* Estratto del documento *

Tra i relatori principali, la dott.ssa Paola Vegliantei, presidente dell’Accademia della Legalità e il tenente colonnello Fabio Filomeni, autore del libro denuncia “Non abbandono i miei uomini esposti all’uranio impoverito”, che ha ispirato l’intero dibattito.
“Non abbandono i miei uomini esposti all’uranio impoverito”
Il libro di Filomeni denuncia in modo deciso le gravi conseguenze legate all’esposizione dei militari italiani al depleted uranium durante le missioni all’estero. L’opera si basa sulla sua esperienza personale e mette in luce le carenze del sistema di protezione dei soldati italiani.
L’ufficiale, responsabile della prevenzione e protezione dai rischi durante missioni come quella in Iraq, aveva il compito di garantire che i militari fossero adeguatamente informati e protetti. Tra le missioni più pericolose cui ha partecipato, quella in Iraq, parte della coalizione anti-Isis, esponeva i soldati a sostanze tossiche, tra cui l’uranio impoverito presente nelle munizioni.

* I dati *

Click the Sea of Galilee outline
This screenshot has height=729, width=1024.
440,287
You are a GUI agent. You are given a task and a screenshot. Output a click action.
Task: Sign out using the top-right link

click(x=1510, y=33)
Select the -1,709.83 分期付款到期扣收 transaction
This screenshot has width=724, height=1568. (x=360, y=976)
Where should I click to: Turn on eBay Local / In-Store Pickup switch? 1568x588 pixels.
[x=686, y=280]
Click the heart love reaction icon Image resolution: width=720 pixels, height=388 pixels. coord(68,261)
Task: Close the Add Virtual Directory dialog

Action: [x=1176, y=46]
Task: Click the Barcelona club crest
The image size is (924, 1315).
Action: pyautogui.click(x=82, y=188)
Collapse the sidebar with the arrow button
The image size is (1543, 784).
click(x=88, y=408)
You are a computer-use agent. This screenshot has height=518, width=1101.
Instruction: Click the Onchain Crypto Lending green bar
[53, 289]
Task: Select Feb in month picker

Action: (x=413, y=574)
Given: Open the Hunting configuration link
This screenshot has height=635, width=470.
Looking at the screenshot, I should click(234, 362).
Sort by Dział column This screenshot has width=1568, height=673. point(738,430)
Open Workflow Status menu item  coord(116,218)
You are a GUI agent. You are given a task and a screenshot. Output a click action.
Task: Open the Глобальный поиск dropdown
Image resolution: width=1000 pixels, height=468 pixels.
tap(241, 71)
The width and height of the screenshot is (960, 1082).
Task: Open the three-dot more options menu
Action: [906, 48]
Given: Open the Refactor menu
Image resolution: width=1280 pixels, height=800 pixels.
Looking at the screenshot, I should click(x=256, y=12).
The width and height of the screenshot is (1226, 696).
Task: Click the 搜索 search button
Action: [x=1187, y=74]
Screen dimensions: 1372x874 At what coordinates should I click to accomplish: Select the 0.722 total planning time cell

* Elenco dei compiti *
1. Ripeti parola per parola il passo dell'estratto sull'uranio impoverito da "L’ufficiale, responsabile della" a "presente nelle munizioni.".
2. Riprendi l'estratto sull'uranio impoverito dal punto in cui si interrompe e proseguilo.
Le voci riportate provengono da un'altra fonte.

* Risposte ai compiti *
1.
L’ufficiale, responsabile della prevenzione e protezione dai rischi durante missioni come quella in Iraq, aveva il compito di garantire che i militari fossero adeguatamente informati e protetti. Tra le missioni più pericolose cui ha partecipato, quella in Iraq, parte della coalizione anti-Isis, esponeva i soldati a sostanze tossiche, tra cui l’uranio impoverito presente nelle munizioni.

2.
Nel suo libro precedente, “Baghdad: Ribellione di un Generale”, il tenente colonnello aveva già denunciato il silenzio dei vertici militari sulle criticità della missione Prima Parthica in Iraq del 2018. Al convegno, ha ribadito con fermezza le gravi lacune nella protezione dei soldati italiani sui teatri bellici come Iraq, Afghanistan e Balcani.
I militari, durante queste missioni, sono entrati in contatto con sostanze pericolose come l’UI. Studi scientifici dimostrano, inoltre, anche il legame tra le radiazioni rilasciate dal munizionamento DU e lo sviluppo di gravi malattie. Molti soldati sono stati esposti anche solo nei depositi senza le adeguate misure di protezione.
J’accuse
Filomeni ha rotto il silenzio su questo tema scomodo, accusando non solo le gerarchie militari, ma anche l’intero sistema che gestisce le missioni all’estero. Nonostante le evidenti conseguenze della contaminazione radioattiva, i rischi sono stati minimizzati, con danni irreversibili per molti soldati. L’uranio impoverito, usato nelle munizioni per aumentarne la capacità di penetrazione, provoca danni devastanti non solo ai bersagli, ma anche all’ambiente e alle persone presenti nelle zone colpite.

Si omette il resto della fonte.